Pixel coordinate grounding data:
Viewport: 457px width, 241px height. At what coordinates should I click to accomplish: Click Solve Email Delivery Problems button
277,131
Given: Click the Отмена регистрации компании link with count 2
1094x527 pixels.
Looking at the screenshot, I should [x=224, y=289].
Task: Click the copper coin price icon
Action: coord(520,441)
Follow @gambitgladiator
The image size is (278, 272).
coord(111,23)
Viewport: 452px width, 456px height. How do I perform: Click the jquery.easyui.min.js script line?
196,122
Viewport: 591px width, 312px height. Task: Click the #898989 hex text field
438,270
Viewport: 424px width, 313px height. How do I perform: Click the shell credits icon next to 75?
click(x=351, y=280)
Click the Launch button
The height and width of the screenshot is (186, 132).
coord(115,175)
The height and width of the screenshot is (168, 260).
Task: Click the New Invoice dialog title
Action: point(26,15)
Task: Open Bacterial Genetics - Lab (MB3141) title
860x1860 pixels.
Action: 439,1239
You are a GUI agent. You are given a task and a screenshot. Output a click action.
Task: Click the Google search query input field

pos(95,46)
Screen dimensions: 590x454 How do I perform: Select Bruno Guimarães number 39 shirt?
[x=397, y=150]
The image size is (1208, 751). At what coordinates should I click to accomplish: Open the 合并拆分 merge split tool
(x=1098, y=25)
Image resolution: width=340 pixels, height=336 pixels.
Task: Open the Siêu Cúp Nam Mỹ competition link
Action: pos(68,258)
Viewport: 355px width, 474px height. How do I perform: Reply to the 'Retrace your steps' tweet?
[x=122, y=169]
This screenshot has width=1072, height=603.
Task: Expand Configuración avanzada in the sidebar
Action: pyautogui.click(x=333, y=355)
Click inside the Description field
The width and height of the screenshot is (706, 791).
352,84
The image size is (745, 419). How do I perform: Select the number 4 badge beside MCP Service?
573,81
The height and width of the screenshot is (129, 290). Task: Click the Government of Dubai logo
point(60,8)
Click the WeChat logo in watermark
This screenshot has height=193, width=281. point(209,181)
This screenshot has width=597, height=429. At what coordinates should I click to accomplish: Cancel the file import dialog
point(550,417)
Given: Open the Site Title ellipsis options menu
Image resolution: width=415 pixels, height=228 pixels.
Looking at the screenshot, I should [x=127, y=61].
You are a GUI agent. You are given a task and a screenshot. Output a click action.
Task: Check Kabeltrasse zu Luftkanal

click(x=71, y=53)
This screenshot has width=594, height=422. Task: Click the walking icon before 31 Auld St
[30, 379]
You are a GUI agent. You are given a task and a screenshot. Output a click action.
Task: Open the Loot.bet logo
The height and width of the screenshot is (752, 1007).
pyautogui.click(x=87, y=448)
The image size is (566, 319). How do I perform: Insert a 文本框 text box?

▸ What is being asked: Exact repetition of every record is required.

▸ Reply to the task:
Viewport: 457px width, 241px height. At what coordinates should I click to accomplish: Click Solve Email Delivery Problems button
277,131
Given: Click the Отмена регистрации компании link with count 2
1094x527 pixels.
Looking at the screenshot, I should [x=224, y=289].
Task: Click the copper coin price icon
Action: coord(520,441)
Follow @gambitgladiator
The image size is (278, 272).
coord(111,23)
Viewport: 452px width, 456px height. How do I perform: Click the jquery.easyui.min.js script line?
196,122
Viewport: 591px width, 312px height. Task: Click the #898989 hex text field
438,270
Viewport: 424px width, 313px height. How do I perform: Click the shell credits icon next to 75?
click(x=351, y=280)
Click the Launch button
The height and width of the screenshot is (186, 132).
coord(115,175)
The height and width of the screenshot is (168, 260).
Task: Click the New Invoice dialog title
Action: point(26,15)
Task: Open Bacterial Genetics - Lab (MB3141) title
860x1860 pixels.
Action: 439,1239
You are a GUI agent. You are given a task and a screenshot. Output a click action.
Task: Click the Google search query input field

pos(95,46)
Screen dimensions: 590x454 How do I perform: Select Bruno Guimarães number 39 shirt?
[x=397, y=150]
The image size is (1208, 751). At what coordinates should I click to accomplish: Open the 合并拆分 merge split tool
(x=1098, y=25)
Image resolution: width=340 pixels, height=336 pixels.
Task: Open the Siêu Cúp Nam Mỹ competition link
Action: pos(68,258)
Viewport: 355px width, 474px height. How do I perform: Reply to the 'Retrace your steps' tweet?
[x=122, y=169]
This screenshot has width=1072, height=603.
Task: Expand Configuración avanzada in the sidebar
Action: pyautogui.click(x=333, y=355)
Click inside the Description field
The width and height of the screenshot is (706, 791).
352,84
The image size is (745, 419). How do I perform: Select the number 4 badge beside MCP Service?
573,81
The height and width of the screenshot is (129, 290). Task: Click the Government of Dubai logo
point(60,8)
Click the WeChat logo in watermark
This screenshot has height=193, width=281. point(209,181)
This screenshot has width=597, height=429. At what coordinates should I click to accomplish: Cancel the file import dialog
point(550,417)
Given: Open the Site Title ellipsis options menu
Image resolution: width=415 pixels, height=228 pixels.
Looking at the screenshot, I should [x=127, y=61].
You are a GUI agent. You are given a task and a screenshot. Output a click action.
Task: Check Kabeltrasse zu Luftkanal

click(x=71, y=53)
This screenshot has width=594, height=422. Task: Click the walking icon before 31 Auld St
[30, 379]
You are a GUI agent. You are given a task and a screenshot. Output a click action.
Task: Open the Loot.bet logo
The height and width of the screenshot is (752, 1007).
pyautogui.click(x=87, y=448)
The image size is (566, 319). How do I perform: Insert a 文本框 text box?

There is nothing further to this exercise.